Nadejda Tolokonnikova, 22 ans, Ekaterina Samoutsevitch, 30 ans, et Maria Alekhina, 24 ans, qui avaient chanté en février une «prière punk» dans la cathédrale du Christ-Sauveur à Moscou, demandant à la Sainte Vierge de «chasser Poutine» du pouvoir, ont «violé l'ordre public» et «offensé les sentiments des croyants», sans exprimer de repentir, a déclaré la juge Marina Syrova.

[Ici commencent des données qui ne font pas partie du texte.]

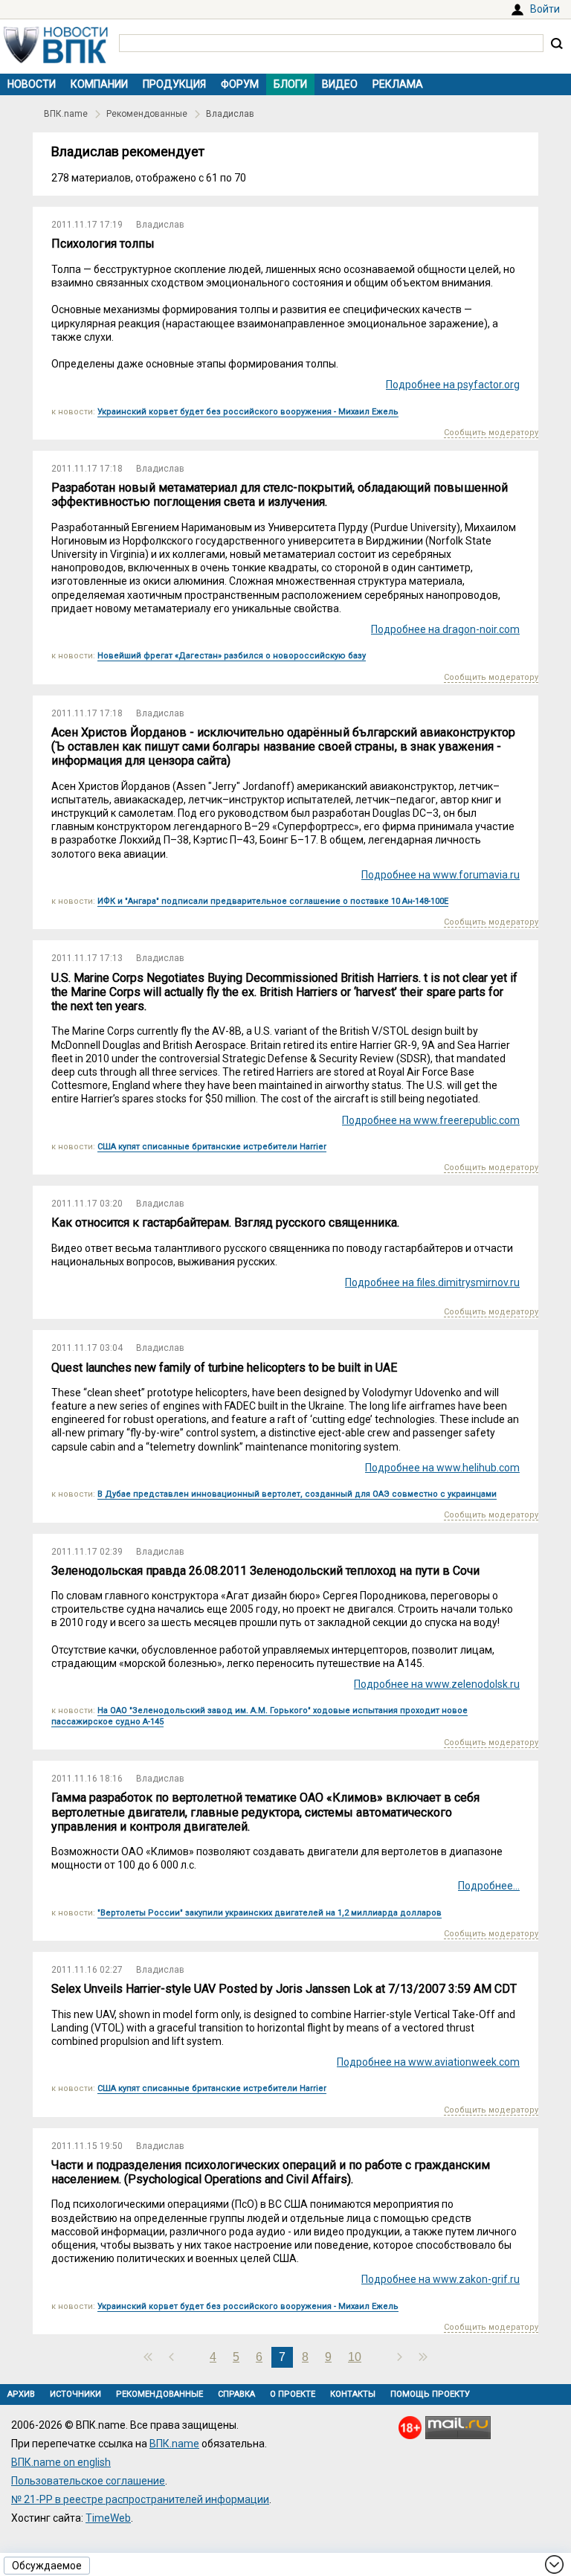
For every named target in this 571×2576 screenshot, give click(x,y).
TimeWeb (108, 2518)
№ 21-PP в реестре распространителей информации (140, 2499)
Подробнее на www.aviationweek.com (428, 2062)
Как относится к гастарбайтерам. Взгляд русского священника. (225, 1222)
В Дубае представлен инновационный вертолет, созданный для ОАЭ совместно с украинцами (297, 1494)
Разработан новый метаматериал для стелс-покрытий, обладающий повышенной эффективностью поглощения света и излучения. (279, 495)
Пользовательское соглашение (88, 2481)
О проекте (292, 2394)
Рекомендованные (146, 114)
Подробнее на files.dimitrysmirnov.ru (432, 1282)
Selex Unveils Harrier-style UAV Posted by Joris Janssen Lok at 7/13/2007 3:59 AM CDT (284, 1989)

Les six mois qu'elles ont passés en détention provisoire seront déduits de leur peine. Le parquet avait requis le 7 août trois ans de prison à leur encontre. Leurs avocats ont annoncé qu'ils allaient faire appel du verdict.

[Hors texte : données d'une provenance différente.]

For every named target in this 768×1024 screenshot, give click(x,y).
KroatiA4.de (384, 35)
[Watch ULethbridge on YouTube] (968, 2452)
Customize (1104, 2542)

«C'est une honte! C'est une injustice!», ont crié plusieurs personnes dans la salle du tribunal à l'annonce de la sentence. Nadejda Tolokonnikova a souri en entendant sa condamnation.

Dans une interview publiée vendredi par le journal «Novaïa Gazeta», les jeunes femmes avaient indiqué qu'elles ne demanderaient pas au président Vladimir Poutine de les gracier. «C'est à lui de nous demander (...) de le gracier», avait déclaré Nadejda Tolokonnikova.

Aux abords du tribunal, environ 400 manifestants ont crié «Honte!» et «Fascistes!» La police, qui avait déployé un important dispositif autour du bâtiment, a interpellé plus de soixante partisans des Pussy Riot, dont le chef du Front de Gauche Sergueï Oudaltsov et l'ancien champion du monde d'échecs Garry Kasparov, emmenés dans des cars de police.

Résonance internationale

Sur la scène politique internationale également, les réactions ont fusé après l'énoncé de la condamnation, la résonance du procès ayant largement dépassé les frontières de la Russie.

La cheffe de la diplomatie de l'Union européenne (UE), Catherine Ashton, s'est déclarée «profondément déçue par le verdict». «Cette sentence est disproportionnée», a-t-elle dit dans un communiqué.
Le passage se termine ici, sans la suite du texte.